*Goal*. Copy the following records line for line, without changing anything.

*Data*.
BEGIN
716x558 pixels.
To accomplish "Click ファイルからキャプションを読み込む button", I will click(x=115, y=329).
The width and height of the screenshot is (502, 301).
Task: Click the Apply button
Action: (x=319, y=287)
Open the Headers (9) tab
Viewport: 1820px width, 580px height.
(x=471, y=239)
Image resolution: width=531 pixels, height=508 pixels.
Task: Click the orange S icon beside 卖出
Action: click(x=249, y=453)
END
*Written response*.
716x558 pixels.
To accomplish "Click ファイルからキャプションを読み込む button", I will click(x=115, y=329).
The width and height of the screenshot is (502, 301).
Task: Click the Apply button
Action: (x=319, y=287)
Open the Headers (9) tab
Viewport: 1820px width, 580px height.
(x=471, y=239)
Image resolution: width=531 pixels, height=508 pixels.
Task: Click the orange S icon beside 卖出
Action: click(x=249, y=453)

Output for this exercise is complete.